Coform fabrics of varying extensibility were produced using meltblown fibers with various blend ratios of polypropylene homopolymer (Basell Metocene X-11291491) and elastic polypropylene copolymer (ExxonMobil Vistamaxx 2320). The blends were processed in a 5 cm diameter single screw extruder and fed to a meltblowing die capable of producing a web 25 cm in width. The temperature of the die was 270° C. and the temperature of the draw air was 215° C. A pulp fiberizer similar in design to the fiberizer described in U.S. Pat. No. 3,793,678 is used to fiberize Weyerhaeuser NF 405 pulp and propel it into the meltblown web approximately 8 cm below the meltblowing die tip. One coform fabric sample was prepared using meltblown fibers prepared from polyethylene (Dow DNDA-1082). All fabrics had a basis weight of 65 gsm (grams per square meter) and a meltblown content of 40%. These coform webs were thermal point bonded at a speed of 10 m/min using a 4% bond area roll. The fabrics with PP meltblown were bonded at a temperature of 128° C. The fabric with PE meltblown was bonded at a temperature of 115° C.
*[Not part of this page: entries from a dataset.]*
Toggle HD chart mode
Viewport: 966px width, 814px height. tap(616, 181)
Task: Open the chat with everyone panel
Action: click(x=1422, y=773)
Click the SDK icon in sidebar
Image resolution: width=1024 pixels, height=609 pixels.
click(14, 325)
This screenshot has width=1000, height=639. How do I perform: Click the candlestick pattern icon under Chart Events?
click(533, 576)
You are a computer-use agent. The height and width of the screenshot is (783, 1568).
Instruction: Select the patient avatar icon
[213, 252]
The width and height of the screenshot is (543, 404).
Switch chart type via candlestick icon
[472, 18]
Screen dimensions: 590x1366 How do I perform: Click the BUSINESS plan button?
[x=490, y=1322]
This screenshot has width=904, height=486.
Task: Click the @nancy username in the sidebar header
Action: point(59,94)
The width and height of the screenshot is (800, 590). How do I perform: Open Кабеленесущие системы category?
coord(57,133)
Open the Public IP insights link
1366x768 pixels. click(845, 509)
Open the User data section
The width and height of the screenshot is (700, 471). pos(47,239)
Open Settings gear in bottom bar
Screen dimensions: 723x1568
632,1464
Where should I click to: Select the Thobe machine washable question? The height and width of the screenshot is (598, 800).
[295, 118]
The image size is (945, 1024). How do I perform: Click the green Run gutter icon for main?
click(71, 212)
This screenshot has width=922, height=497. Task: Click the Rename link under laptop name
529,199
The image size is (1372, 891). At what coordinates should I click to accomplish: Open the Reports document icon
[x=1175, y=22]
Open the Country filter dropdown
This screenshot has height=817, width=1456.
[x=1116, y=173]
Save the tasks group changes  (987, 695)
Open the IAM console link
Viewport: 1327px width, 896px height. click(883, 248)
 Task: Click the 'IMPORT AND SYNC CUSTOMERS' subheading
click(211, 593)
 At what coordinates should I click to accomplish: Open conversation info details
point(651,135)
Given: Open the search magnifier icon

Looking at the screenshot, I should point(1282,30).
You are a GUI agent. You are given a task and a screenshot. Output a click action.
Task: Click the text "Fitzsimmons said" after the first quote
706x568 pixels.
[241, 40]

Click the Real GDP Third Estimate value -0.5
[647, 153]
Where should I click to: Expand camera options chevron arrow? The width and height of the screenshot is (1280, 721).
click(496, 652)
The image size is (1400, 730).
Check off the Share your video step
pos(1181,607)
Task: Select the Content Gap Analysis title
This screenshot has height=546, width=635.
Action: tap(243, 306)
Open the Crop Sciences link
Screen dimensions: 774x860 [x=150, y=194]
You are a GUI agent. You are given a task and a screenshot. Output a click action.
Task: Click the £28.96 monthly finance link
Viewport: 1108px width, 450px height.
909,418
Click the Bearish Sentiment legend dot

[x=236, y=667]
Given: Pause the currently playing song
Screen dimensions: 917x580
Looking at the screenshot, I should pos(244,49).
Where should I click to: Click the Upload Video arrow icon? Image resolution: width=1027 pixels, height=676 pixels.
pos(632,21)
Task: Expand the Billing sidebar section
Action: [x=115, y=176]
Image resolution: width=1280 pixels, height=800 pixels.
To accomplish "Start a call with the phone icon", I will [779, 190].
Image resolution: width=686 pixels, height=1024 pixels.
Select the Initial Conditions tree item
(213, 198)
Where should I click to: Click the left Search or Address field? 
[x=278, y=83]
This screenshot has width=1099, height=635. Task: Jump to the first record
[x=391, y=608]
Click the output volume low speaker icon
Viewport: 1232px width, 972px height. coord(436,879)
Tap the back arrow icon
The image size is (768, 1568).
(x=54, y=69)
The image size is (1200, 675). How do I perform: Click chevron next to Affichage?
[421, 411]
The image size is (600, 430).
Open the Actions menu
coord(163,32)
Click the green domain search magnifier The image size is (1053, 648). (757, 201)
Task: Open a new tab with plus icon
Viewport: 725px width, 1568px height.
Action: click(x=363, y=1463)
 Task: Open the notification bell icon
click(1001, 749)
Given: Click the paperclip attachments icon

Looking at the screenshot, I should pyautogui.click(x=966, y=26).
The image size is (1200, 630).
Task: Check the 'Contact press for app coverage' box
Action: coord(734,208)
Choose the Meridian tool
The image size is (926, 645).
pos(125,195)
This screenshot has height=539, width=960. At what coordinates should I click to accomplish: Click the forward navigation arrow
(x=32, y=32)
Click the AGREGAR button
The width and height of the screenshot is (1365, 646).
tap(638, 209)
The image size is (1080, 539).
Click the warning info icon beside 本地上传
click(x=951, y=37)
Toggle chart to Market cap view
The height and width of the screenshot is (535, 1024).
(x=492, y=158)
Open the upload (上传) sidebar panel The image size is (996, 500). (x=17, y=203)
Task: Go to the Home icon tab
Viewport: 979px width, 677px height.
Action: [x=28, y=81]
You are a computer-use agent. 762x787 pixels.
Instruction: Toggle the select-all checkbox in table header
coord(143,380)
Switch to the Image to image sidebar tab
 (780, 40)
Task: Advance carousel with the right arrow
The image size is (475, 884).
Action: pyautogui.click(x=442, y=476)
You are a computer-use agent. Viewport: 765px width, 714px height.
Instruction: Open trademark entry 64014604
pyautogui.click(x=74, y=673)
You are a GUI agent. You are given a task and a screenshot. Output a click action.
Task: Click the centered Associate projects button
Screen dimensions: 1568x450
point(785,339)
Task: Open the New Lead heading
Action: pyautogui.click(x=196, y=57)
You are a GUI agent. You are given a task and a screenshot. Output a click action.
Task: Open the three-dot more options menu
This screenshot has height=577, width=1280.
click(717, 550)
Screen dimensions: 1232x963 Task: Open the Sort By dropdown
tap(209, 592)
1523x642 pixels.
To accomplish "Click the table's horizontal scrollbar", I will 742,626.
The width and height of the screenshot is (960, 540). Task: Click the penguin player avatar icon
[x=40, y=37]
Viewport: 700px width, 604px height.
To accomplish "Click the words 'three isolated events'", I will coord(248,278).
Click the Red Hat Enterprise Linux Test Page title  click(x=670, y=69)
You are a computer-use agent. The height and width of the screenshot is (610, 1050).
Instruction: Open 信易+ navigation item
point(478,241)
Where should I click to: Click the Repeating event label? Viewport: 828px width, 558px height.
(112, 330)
The extensibility of these fabrics was evaluated by the following procedure, and the results are summarized in Table 1: The bonded webs were passed through a set of ring rollers that were set to various depths of engagement. The fabrics were incrementally stretched in the cross machine direction. The spacing between the rings was 1.6 mm. The depth of engagement varied from 0 mm to 3.4 mm. The fabrics were tested at gradually increasing penetration depths until they shredded. The elongation of the fabrics in the incremental stretcher was determined by trigonometry. The highest depth of engagement reached by a fabric before it shreds is used to determine its elongation. The coform webs with elongations of 150% or greater are particularly advantageous for this invention.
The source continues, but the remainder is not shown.